Die Inklusion ist zunächst einmal die Gegenbewegung zur Separation, also die Auslagerung der ‘schwierigen’ Fälle. Früher hat man gedacht, dass man spezielle Angebote für Behinderte machen muss, aber das ist dann massiv ausgeweitet worden und hat zur Separation geführt. Inklusion ist die Gegenbewegung. Die Idee klingt gut und auch viele betroffene Eltern stehen dahinter. Bei den Lehrpersonen kommt die integrative Schule jedoch zunehmend schlechter an. Man befürchtet, im Unterricht bestimmte Standards nicht mehr halten zu können. Die integrative Schule braucht ausreichend Ressourcen. Schwerstbehinderte etwa benötigen eine Eins-zu-eins-Betreuung. Auch über «Schulinseln» oder kleine Klassen für bestimmte Lernzeiten in der Schule muss man reden, wenn die Massnahmen im Unterricht nicht greifen. Falsch ist es, Inklusion so zu verstehen, dass unter allen Umständen und unabhängig von den praktischen Erfahrungen einfach nur ein Prinzip verwirklicht werden soll. Man muss einfach lernen, was geht und was nicht.

Der Medienkonsum der Kinder ist unkontrollierbar geworden.

Damit kommen wir zu den Killerkriterien von Schulreformen. Sind die fehlenden Finanzen deren erster Todesstoss?

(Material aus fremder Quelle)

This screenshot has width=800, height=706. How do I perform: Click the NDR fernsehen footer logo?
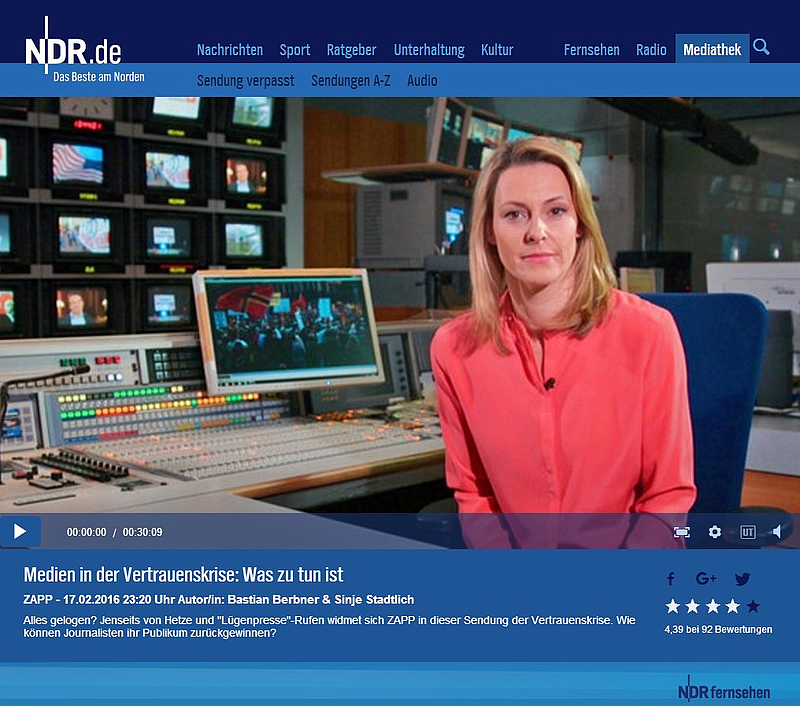pyautogui.click(x=724, y=690)
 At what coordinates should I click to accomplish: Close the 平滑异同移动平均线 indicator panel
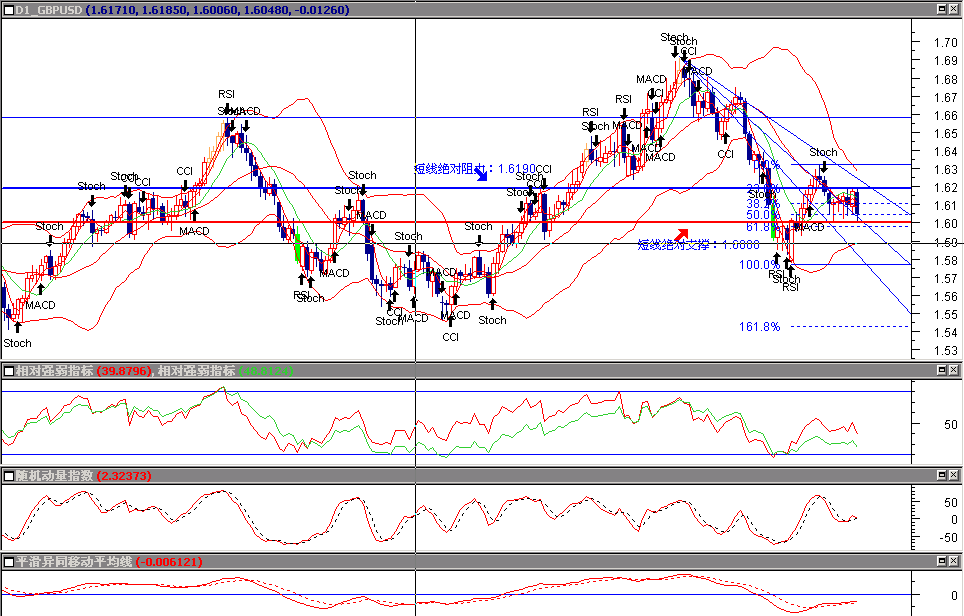click(x=954, y=562)
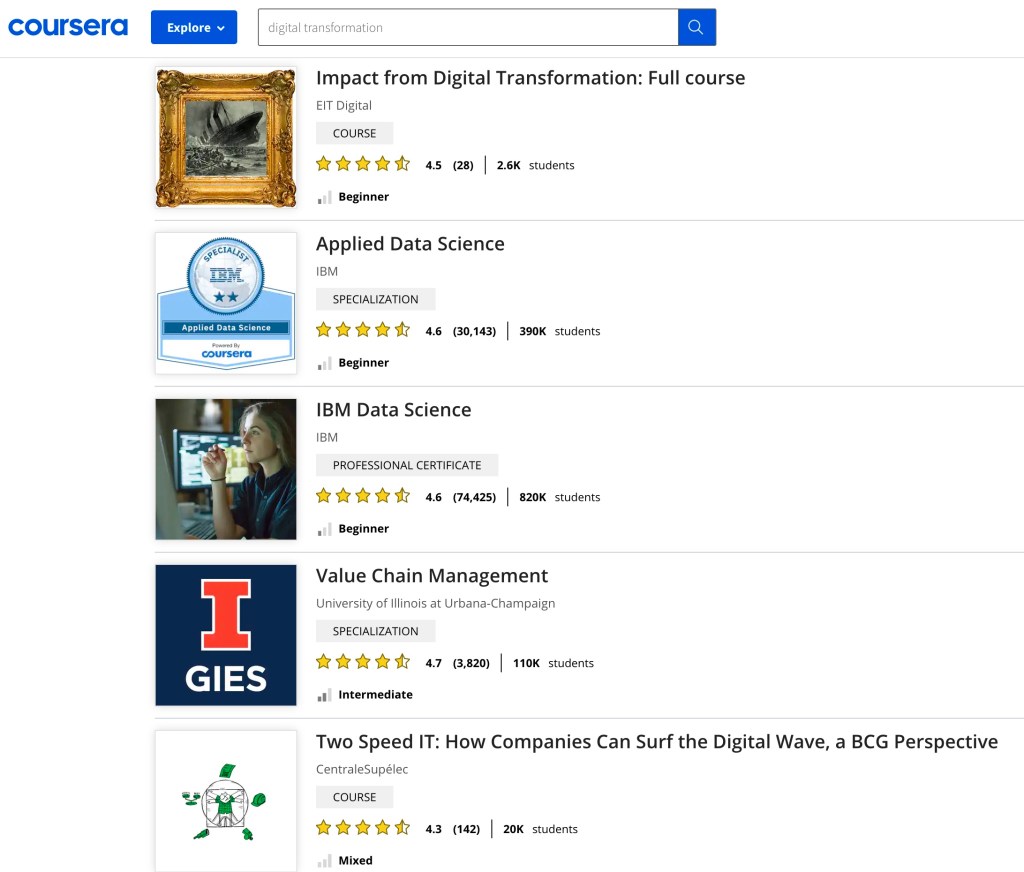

Nicht zwingend, denn die Ausstattung der Schulen und die Lehrergehälter sind in der Schweiz generell top. Aber für die Umsetzung sehr ehrgeiziger Reformen braucht es zusätzliche Mittel und nicht nur Umschichtungen. Anders lässt sich die Idee der Inklusion kaum umsetzen, aber das ist in den Kantonen eine sehr unterschiedliche Praxis. Zudem: Der Wandel der Schulkulturen in den letzten dreissig Jahren hatte auch Erfolg, niemand will zurück in die autoritäre Schule der Vergangenheit.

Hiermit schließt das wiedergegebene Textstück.